**DOCUMENT SEGMENT:**
Niche marketing is the process of finding and serving small but potentially profitable market segments. These small market segments can be visualized as part of a “long tail”, a term elaborated by Chris Anderson in his longtail blog.
Niche markets are important for small businesses, as they can find it profitable to serve markets too small for mainstream businesses. Anderson argues that products with low sales volume can collectively exceed the relatively few current bestsellers. An example is a relative handful of weblogs have many links going into them but “the long tail” of millions of weblogs may have only a handful of links going into them.
The first advice for a small business or web site developer is to “identify your niche market.” But how? And how to quantify what you have found. Ready sources of data exist within the domain of internet and internet marketing, based around keywords. Advertisers pay for keywords, resulting in placement of adds in panels based on the keywords on a web page. You can see such to the left of this article. Google and Yahoo have built billion dollar businesses around this advertising model, and anyone can become a publisher and profit from the available information, if you know how.

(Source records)
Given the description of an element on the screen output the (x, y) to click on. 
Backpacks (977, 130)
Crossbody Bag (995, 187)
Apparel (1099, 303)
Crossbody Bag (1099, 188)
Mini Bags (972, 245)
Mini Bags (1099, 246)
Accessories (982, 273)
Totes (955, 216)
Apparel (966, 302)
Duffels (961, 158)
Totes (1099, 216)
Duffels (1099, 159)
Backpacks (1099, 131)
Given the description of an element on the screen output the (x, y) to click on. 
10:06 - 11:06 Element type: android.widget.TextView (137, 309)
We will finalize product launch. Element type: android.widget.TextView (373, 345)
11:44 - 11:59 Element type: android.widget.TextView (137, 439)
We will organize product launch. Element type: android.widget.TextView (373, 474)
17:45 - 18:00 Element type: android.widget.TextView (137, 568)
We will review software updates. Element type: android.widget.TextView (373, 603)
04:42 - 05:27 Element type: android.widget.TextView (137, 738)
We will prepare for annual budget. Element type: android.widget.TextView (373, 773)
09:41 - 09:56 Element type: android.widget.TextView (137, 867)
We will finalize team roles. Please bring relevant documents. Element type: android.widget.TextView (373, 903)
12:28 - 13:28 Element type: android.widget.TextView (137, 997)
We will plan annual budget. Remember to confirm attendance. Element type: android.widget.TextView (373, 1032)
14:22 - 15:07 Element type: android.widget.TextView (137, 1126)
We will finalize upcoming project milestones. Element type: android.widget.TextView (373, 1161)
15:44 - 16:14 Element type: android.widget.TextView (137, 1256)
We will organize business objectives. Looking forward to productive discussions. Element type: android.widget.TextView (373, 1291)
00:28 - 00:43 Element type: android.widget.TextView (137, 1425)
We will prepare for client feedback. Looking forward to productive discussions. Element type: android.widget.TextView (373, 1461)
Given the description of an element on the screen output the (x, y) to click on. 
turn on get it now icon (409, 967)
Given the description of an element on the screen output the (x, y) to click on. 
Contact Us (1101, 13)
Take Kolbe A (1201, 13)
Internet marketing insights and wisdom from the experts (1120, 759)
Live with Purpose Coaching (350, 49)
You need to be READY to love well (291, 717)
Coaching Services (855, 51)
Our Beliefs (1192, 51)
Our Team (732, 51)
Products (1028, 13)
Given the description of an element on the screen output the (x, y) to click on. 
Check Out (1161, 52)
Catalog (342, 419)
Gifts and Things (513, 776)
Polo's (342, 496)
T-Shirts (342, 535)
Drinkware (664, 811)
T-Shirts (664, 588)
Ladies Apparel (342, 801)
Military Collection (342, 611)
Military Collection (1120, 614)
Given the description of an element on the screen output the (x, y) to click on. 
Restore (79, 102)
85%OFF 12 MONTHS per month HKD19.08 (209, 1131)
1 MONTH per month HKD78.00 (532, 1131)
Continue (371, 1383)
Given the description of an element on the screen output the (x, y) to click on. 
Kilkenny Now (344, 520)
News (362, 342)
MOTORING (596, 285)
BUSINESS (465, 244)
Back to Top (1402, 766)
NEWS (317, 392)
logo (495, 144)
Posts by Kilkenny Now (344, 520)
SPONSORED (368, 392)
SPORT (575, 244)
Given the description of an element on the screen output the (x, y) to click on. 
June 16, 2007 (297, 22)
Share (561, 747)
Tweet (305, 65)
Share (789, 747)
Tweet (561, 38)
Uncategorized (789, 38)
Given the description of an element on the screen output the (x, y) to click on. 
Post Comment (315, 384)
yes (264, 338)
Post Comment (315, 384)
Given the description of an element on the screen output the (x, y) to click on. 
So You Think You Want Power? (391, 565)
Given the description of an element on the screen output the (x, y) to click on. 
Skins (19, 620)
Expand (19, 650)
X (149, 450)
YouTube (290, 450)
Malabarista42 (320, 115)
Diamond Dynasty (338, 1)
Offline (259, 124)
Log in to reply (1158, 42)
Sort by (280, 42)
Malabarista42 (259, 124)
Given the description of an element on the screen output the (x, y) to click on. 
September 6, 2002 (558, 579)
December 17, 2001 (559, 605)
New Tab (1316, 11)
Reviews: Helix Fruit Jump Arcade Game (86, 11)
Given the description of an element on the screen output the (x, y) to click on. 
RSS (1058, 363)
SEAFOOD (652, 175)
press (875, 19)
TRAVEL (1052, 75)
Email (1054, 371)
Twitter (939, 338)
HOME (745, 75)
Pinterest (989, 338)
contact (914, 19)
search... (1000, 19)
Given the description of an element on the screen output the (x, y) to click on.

**USING THE INFORMATION:**
(1) In the niche marketing text, reproduce the passage from "Niche markets are" to "going into them.", swapping "weblogs" for "blogs".
(2) List every person and company named in the niche marketing text.
The source records have no connection to the niche marketing text.

**ANSWERS GIVEN:**
(1)
Niche markets are important for small businesses, as they can find it profitable to serve markets too small for mainstream businesses. Anderson argues that products with low sales volume can collectively exceed the relatively few current bestsellers. An example is a relative handful of blogs have many links going into them but “the long tail” of millions of blogs may have only a handful of links going into them.

(2)
Chris Anderson
Google
Yahoo